[Page excerpt start]

Add GUC to enable libxml2's XML_PARSE_HUGE

From: Jim Jones <jim(dot)jones(at)uni-muenster(dot)de>
To: PostgreSQL Hackers <pgsql-hackers(at)lists(dot)postgresql(dot)org>
Cc: Erik Wienhold <ewie(at)ewie(dot)name>, Tom Lane <tgl(at)sss(dot)pgh(dot)pa(dot)us>, Michael Paquier <michael(at)paquier(dot)xyz>
Subject: Add GUC to enable libxml2's XML_PARSE_HUGE
Date: 2025-08-20 15:37:50
Message-ID: 074d9029-45df-4bed-b3c7-58981bd4b545@uni-muenster.de
Views: Whole Thread | Raw Message | Download mbox | Resend email
Thread:
Lists: pgsql-hackers

Hi,

In commit 71c0921 we re-introduced use of xmlParseBalancedChunkMemory in
order to allow parsing of large XML documents with certain libxml2
versions [1]. While that solved a regression issue, it still leaves the
handling of very large or deeply nested XML documents tied to libxml2’s
internal limits and behaviuor.

[Page excerpt end]
[Source material start]

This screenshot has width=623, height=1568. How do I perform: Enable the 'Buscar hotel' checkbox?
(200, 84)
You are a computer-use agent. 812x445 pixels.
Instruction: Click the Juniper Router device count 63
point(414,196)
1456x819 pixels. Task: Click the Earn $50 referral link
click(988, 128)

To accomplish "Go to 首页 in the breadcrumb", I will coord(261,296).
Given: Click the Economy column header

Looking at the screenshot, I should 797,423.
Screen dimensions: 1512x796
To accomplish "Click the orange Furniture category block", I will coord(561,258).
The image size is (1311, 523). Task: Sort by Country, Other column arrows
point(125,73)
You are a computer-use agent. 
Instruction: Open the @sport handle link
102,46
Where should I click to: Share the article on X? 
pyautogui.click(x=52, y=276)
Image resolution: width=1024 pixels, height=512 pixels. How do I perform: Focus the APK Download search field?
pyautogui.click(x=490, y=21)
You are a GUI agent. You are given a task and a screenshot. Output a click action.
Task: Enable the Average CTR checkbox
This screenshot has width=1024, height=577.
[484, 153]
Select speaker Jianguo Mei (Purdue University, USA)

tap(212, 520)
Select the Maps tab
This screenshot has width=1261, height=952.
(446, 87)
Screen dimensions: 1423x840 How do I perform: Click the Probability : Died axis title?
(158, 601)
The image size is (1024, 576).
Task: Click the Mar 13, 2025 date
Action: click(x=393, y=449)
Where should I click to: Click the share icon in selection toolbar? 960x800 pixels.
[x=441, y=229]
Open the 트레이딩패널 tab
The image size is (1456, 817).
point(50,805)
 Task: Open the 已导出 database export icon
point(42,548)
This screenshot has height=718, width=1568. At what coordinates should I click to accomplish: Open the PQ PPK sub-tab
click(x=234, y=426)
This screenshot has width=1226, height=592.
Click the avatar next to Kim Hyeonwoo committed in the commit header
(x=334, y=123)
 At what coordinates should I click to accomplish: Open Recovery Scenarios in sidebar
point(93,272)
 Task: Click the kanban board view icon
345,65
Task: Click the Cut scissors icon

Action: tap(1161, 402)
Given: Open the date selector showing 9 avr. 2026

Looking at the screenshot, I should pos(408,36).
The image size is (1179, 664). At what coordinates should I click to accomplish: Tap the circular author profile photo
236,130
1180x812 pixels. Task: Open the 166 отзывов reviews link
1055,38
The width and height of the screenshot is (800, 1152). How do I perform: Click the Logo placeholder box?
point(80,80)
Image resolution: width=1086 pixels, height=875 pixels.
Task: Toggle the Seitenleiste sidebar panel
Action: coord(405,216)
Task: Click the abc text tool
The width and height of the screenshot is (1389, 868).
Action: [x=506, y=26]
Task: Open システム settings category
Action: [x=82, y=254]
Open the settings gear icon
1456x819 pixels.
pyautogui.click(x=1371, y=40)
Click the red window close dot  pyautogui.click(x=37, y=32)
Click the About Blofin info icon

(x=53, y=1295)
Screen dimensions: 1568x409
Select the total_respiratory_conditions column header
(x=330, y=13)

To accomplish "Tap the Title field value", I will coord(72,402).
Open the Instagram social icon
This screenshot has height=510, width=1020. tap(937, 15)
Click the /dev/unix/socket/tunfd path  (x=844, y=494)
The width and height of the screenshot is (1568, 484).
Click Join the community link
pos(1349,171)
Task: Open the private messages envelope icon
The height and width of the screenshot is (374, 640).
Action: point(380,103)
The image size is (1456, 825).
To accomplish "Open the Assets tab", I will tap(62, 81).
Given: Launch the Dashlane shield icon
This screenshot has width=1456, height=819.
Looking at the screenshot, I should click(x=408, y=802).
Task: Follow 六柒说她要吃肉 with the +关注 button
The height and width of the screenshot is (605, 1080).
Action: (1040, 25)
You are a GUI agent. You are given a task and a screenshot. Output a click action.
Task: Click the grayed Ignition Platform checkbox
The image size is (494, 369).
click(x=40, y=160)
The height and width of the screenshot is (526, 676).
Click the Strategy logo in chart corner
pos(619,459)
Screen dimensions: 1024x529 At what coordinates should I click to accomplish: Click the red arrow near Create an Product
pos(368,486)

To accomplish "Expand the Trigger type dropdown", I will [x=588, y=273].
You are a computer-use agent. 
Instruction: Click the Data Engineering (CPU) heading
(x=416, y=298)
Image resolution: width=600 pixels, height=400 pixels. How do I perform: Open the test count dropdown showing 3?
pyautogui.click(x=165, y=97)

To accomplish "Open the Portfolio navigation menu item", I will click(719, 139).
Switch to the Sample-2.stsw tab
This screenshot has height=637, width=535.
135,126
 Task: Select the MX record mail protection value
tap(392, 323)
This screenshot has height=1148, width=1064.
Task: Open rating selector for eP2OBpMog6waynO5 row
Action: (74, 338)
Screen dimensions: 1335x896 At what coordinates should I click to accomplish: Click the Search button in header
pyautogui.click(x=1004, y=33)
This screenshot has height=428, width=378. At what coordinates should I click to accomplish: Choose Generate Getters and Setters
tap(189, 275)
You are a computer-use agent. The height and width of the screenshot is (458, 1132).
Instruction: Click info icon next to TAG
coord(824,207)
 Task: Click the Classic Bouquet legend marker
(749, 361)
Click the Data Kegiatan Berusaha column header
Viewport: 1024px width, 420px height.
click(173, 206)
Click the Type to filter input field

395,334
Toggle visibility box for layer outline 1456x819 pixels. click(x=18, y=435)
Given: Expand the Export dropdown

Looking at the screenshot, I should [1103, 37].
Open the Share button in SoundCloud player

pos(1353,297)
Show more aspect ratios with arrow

[Source material end]

_Exercise instructions_
A - Return, unchanged, the part of the records that opens with the line containing "Task: Click the Classic" and closes with the last line of the records.
B - Resume the mailing-list post about enabling XML_PARSE_HUGE from the point where it stops.
The mailing-list post and the records have no connection to each other.

_Results_
A -
 Task: Click the Classic Bouquet legend marker
(749, 361)
Click the Data Kegiatan Berusaha column header
Viewport: 1024px width, 420px height.
click(173, 206)
Click the Type to filter input field

395,334
Toggle visibility box for layer outline 1456x819 pixels. click(x=18, y=435)
Given: Expand the Export dropdown

Looking at the screenshot, I should [1103, 37].
Open the Share button in SoundCloud player

pos(1353,297)
Show more aspect ratios with arrow

B -
To address this, Erik and I would like to propose a new GUC,
xml_parse_huge, which controls libxml2’s XML_PARSE_HUGE option. This
makes the handling of large XML documents explicit and independent of
libxml2 version quirks. The new predefined role pg_xml_parse_huge allows
superusers to grant session-level use of this option without granting
full superuser rights, so DBAs can flexibly delegate the capability in a
controlled manner.

Examples:

$ /usr/local/postgres-dev/bin/psql postgres
psql (19devel)
Type "help" for help.

postgres=# CREATE USER u1;
CREATE ROLE
postgres=# CREATE DATABASE db OWNER u1;
CREATE DATABASE
postgres=# \q

# By default a user cannot set this parameter and the default value is 'off'

$ /usr/local/postgres-dev/bin/psql -d db -U u1
psql (19devel)
Type "help" for help.

db=> SHOW xml_parse_huge;
 xml_parse_huge
----------------
 off
(1 row)

db=> SET xml_parse_huge TO on;
ERROR:  permission denied to set parameter "xml_parse_huge"
HINT:  You must be a superuser or a member of the "pg_xml_parse_huge"
role to set this option.

db=> ALTER SYSTEM SET xml_parse_huge TO on;
ERROR:  permission denied to set parameter "xml_parse_huge"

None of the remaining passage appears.